62.The financial position internally generated by the Respondent, was that the Respondent had made a profit of over Kshs. 3.2 billion, as at September 2015. The audit by Deloitte showed a loss of over Kshs. 1.6 billion, as at 31st December 2015.
63.This difference in the financial position is, even to the untutored non-finance outsider, mind-boggling. The Claimant told the Court on cross-examination that it is normal to have discrepancy between unaudited accounts and audited accounts. It was not abnormal to have a huge profit declared, and a huge loss declared soon thereafter, in respect of the same financial period.

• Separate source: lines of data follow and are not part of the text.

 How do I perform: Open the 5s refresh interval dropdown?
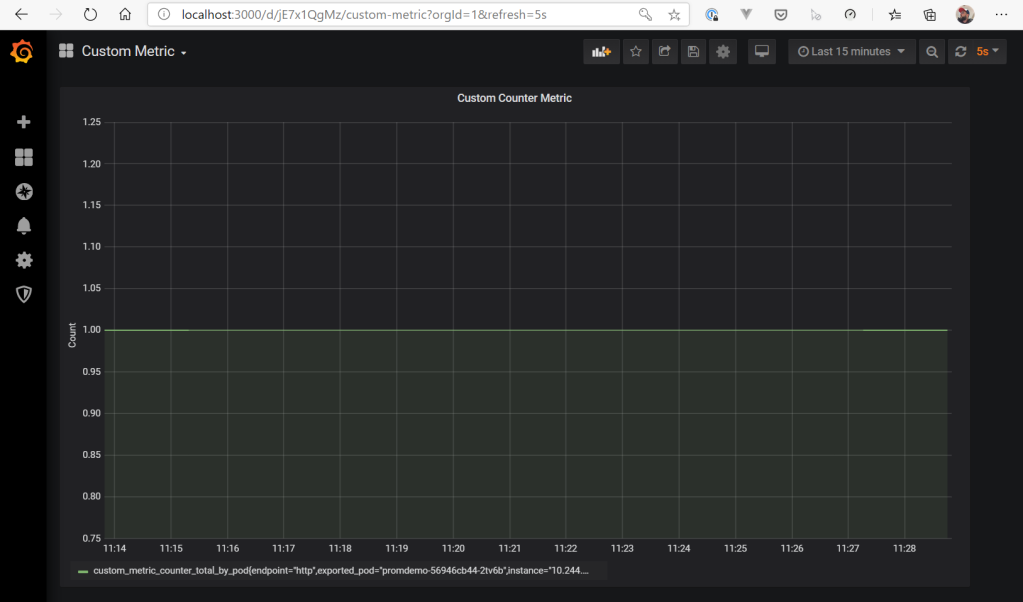989,52
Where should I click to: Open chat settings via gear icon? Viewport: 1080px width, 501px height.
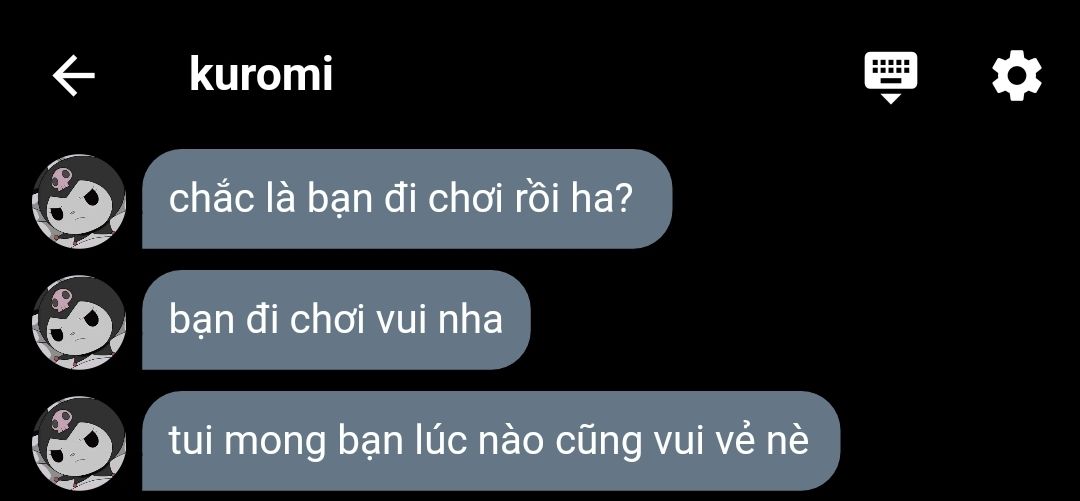(1017, 76)
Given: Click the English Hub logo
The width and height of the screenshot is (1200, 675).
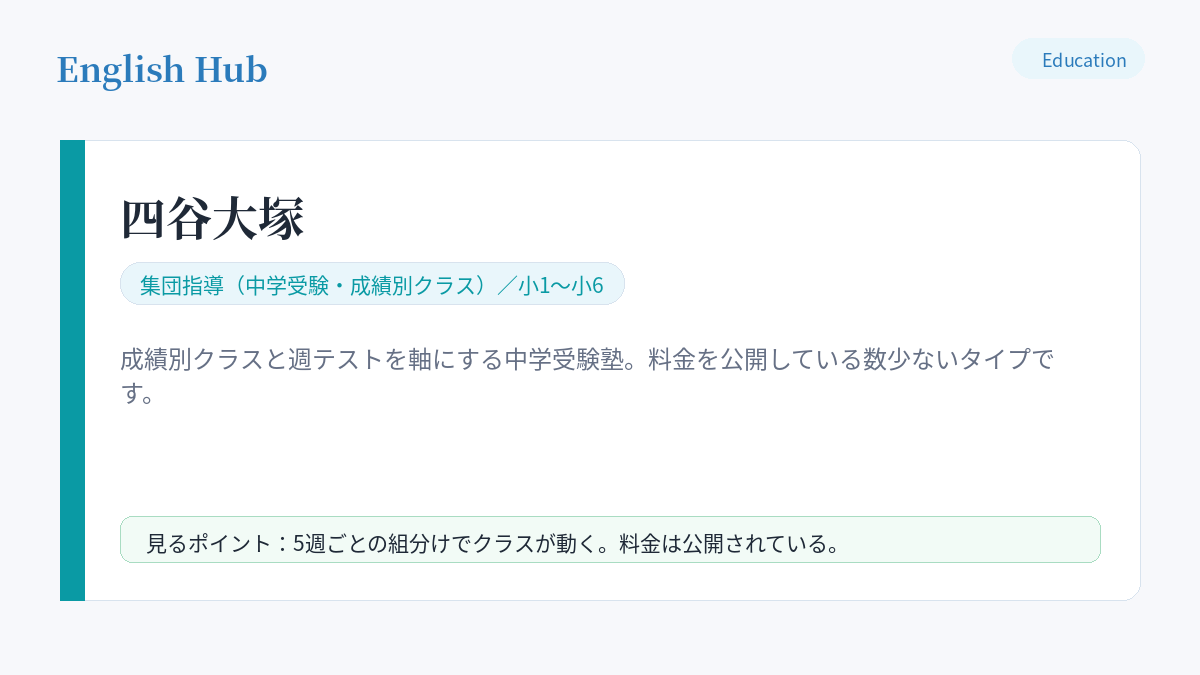Looking at the screenshot, I should tap(162, 70).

64.The Court does not think that this position by the Claimant is correct, or supported by the evidence surrounding the misreporting of the financial position of the Respondent, by the Respondent and its leadership, of which the Claimant was part of.
65.The Respondent as is a public entity, listed at the Nairobi Securities Exchange. It is owned by Pensioners through the National Social Security Fund [N.S.S.F] with 48.05 % shareholding; the Government of Kenya through the Treasury at 22.50%; and Individuals and Institutions, at 29.45.

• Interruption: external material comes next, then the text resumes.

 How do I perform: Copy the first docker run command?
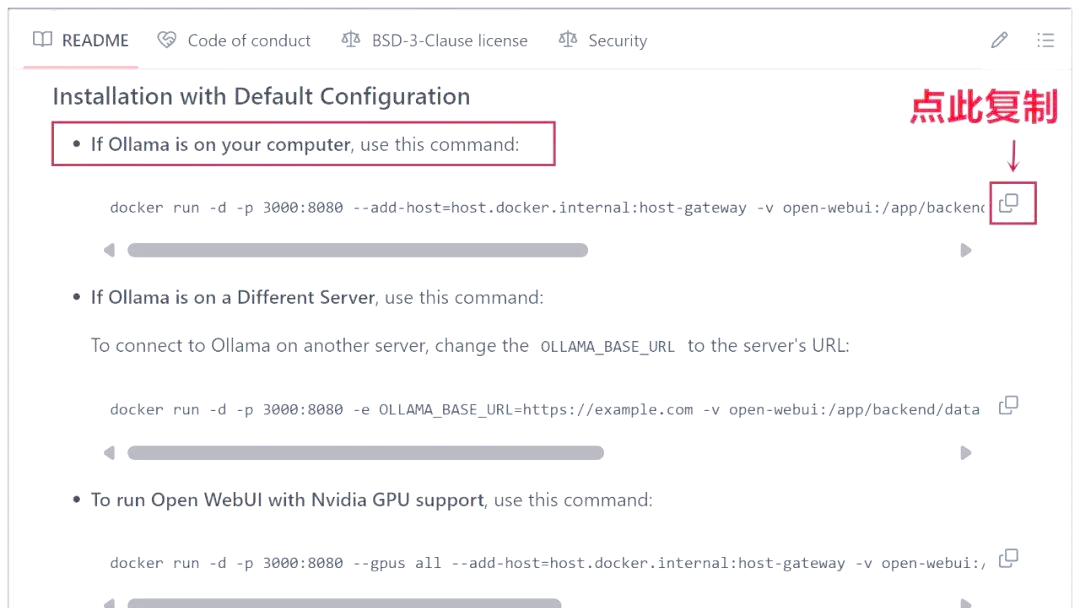pyautogui.click(x=1009, y=203)
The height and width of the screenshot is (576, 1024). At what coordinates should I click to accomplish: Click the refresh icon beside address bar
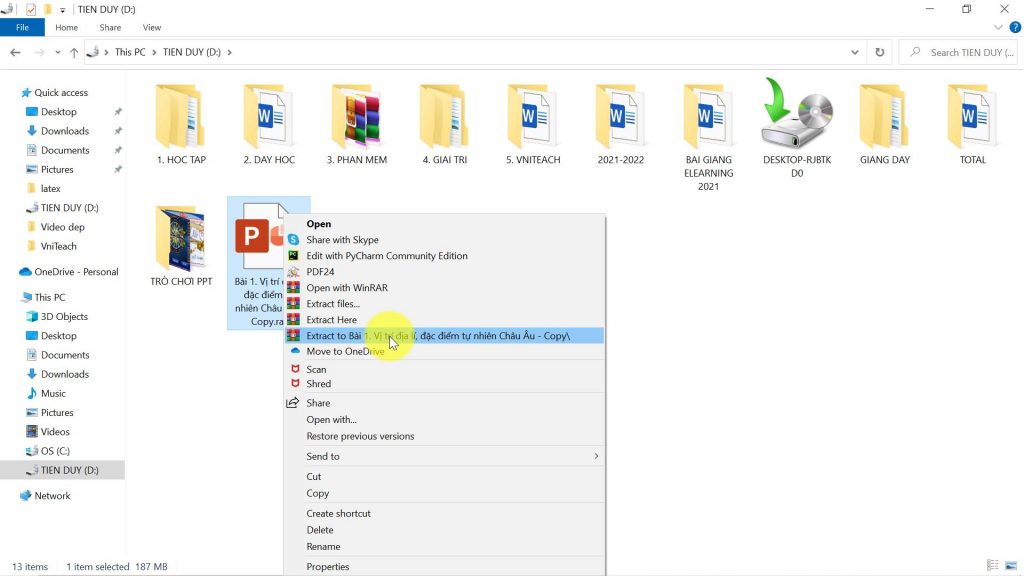pyautogui.click(x=880, y=52)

66.As explained by PricewaterhouseCoopers [PwC] in ‘Understanding a Financial Statement Audit [@2017 PwC], the need for companies’ financial statements to be audited by external auditors, has been a cornerstone of confidence on the world’s financial systems. The benefit of an external audit is that it provides assurance that Management had presented a true and fair view of the company’s financial performance. An audit underpins the trust and obligation between those who manage a company and those who own it.

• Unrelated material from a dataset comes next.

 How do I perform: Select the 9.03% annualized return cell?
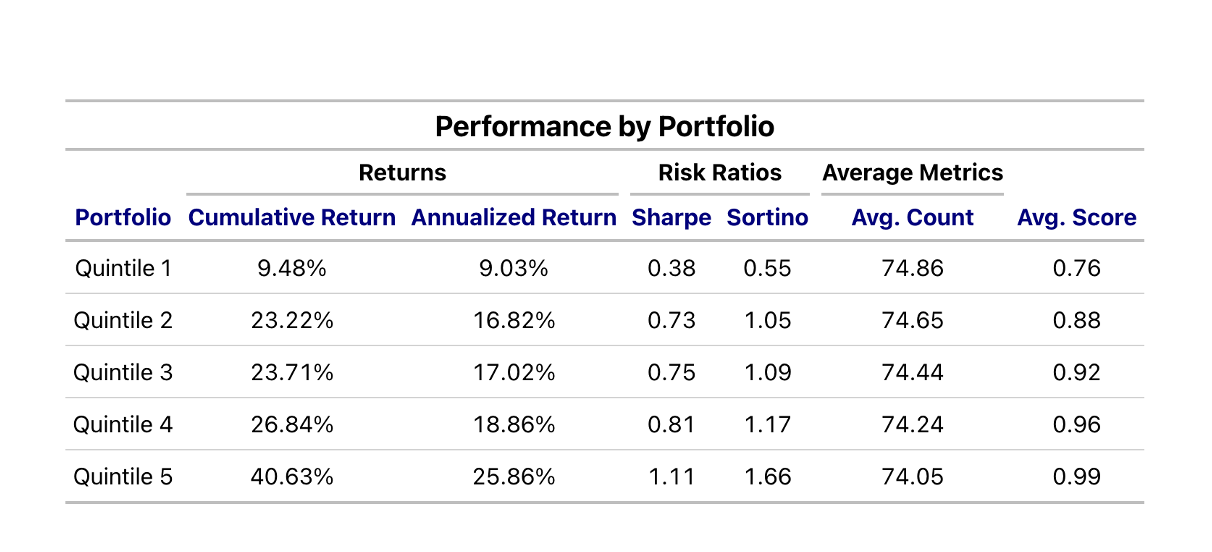click(x=514, y=268)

67.The Respondent is regulated by the Central Bank of Kenya and the Capital Markets Authority.
68.There were two issues surrounding the reasons stated in the Claimant’s letter to show cause, and by extension the termination letter, which were brought to the attention of both regulatory authorities.
69.The Capital Markets Authority [CMA] examined allegations of misrepresentation of financial statements, where profits were overstated. In issue was whether what was presented by Management was a fair and true financial position. It was the position of the CMA, that there was premature recognition of sale of assets amounting to Kshs. 800 million; there was under-provisioning of loan amounts; and there was wrongful recognition of interest income. This misrepresentation led to overstatement of profit.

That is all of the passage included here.